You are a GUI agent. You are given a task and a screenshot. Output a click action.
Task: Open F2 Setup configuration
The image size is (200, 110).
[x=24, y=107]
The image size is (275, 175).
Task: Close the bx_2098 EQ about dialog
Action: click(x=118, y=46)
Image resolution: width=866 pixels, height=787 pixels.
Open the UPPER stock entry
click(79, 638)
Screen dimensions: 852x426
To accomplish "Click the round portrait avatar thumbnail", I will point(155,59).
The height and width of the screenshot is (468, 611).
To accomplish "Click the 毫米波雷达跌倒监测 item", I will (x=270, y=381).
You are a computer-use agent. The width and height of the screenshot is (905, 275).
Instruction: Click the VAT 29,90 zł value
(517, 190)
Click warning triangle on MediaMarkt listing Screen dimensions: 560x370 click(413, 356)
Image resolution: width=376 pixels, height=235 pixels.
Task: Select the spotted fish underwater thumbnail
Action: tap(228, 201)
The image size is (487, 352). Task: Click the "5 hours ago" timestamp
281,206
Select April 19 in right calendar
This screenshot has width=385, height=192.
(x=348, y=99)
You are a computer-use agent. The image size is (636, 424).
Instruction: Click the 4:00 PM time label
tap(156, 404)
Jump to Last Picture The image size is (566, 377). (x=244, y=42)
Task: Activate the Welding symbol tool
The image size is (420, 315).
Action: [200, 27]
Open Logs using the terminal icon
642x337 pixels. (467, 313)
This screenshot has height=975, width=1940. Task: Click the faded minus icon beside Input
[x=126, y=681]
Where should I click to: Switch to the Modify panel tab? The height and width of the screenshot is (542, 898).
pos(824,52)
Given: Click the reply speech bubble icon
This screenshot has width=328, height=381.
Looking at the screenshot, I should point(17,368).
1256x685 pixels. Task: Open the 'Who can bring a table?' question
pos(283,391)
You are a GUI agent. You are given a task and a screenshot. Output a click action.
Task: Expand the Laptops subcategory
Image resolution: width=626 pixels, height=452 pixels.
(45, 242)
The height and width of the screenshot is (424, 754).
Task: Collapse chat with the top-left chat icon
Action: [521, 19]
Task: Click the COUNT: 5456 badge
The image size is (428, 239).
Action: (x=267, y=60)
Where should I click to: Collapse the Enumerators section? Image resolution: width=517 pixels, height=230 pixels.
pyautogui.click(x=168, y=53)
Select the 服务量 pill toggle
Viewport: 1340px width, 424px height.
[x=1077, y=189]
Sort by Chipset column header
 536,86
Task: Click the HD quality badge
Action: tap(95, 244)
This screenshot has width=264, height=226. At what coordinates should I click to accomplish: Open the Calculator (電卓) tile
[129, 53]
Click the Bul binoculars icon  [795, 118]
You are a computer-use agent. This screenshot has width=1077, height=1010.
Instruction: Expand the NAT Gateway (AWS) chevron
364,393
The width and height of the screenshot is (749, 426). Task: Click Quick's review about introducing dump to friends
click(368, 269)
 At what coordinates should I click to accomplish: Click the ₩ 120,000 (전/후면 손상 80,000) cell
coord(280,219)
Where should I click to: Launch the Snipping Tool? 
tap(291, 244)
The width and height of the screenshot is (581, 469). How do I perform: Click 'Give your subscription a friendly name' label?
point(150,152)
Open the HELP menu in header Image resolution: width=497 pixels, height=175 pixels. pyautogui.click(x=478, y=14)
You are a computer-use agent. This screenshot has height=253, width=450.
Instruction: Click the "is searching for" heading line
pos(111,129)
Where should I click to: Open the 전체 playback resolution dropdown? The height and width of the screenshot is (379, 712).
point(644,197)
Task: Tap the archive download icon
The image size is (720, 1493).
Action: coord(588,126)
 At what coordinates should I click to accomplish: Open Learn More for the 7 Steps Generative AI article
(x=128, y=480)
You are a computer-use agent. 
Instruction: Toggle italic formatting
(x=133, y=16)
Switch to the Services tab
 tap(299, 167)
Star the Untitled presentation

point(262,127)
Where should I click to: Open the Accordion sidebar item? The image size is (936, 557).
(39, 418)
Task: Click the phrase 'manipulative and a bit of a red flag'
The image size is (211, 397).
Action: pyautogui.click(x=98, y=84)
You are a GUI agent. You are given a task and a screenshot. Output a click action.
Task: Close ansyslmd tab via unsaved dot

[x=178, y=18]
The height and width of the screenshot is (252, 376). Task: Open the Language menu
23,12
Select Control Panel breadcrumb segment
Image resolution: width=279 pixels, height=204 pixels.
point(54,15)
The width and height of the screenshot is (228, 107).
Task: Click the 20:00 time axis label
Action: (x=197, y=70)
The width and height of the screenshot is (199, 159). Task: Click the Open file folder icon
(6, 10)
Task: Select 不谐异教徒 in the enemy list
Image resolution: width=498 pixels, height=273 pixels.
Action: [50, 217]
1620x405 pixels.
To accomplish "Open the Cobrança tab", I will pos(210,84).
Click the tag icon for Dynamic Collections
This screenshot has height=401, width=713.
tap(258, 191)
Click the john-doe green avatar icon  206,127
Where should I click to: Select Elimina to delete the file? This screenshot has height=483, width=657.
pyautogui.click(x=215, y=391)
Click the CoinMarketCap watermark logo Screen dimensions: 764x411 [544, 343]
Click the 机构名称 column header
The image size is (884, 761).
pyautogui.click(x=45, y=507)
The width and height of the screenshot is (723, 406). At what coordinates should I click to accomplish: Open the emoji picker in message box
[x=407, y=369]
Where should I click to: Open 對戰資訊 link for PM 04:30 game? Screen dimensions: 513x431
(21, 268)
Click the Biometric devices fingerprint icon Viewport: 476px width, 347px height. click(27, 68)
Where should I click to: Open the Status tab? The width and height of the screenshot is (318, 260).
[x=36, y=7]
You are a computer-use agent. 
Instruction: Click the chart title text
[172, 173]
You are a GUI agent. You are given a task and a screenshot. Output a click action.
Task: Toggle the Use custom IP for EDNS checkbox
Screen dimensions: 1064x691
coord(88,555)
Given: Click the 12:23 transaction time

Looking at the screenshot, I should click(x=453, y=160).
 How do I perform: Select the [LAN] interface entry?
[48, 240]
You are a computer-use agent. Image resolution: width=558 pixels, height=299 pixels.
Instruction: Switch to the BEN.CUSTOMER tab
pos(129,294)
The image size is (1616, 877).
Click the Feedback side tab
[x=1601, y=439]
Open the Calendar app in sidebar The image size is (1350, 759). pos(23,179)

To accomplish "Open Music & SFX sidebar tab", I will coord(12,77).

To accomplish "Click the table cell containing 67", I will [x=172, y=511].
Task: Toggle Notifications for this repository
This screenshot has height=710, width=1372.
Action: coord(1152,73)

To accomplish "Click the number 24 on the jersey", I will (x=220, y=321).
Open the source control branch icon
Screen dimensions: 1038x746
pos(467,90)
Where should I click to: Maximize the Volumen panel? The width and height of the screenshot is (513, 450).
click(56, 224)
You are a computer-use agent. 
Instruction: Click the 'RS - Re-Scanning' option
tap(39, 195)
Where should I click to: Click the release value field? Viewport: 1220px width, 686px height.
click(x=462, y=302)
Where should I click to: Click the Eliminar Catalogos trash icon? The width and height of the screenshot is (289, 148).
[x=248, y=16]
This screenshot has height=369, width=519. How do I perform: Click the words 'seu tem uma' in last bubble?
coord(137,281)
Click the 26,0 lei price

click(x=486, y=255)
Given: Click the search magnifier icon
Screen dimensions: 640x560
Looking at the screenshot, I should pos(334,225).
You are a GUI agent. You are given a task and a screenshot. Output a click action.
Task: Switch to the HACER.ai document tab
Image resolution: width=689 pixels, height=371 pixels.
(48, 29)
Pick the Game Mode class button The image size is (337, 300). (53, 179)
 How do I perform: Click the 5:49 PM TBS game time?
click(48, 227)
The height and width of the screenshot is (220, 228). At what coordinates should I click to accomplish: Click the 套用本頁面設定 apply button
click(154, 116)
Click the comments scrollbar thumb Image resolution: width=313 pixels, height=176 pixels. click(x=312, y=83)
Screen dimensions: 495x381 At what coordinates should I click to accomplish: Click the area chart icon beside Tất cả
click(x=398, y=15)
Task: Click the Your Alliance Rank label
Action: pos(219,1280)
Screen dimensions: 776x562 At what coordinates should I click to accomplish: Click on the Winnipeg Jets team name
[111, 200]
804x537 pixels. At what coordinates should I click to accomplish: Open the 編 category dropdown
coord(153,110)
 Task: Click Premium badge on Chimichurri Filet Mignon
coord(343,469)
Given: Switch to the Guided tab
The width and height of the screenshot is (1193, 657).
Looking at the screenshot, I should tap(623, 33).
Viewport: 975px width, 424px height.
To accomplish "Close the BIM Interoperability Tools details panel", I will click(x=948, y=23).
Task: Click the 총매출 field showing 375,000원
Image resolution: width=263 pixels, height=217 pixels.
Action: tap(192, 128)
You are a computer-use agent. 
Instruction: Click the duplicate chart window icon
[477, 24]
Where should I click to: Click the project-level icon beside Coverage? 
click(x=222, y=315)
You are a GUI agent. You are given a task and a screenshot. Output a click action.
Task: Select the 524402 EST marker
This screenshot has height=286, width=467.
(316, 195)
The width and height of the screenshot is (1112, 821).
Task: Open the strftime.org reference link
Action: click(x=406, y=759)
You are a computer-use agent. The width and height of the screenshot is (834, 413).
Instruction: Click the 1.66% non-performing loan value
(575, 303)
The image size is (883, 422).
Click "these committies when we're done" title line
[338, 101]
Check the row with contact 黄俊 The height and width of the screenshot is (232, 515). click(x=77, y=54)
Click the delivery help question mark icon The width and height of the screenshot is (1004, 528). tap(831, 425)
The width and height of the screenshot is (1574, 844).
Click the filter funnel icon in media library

--------------------------------

## Assigned task
Among the lines of the data above, some may hold the word "computer"; report how many, as a single number.

## Exercise result
10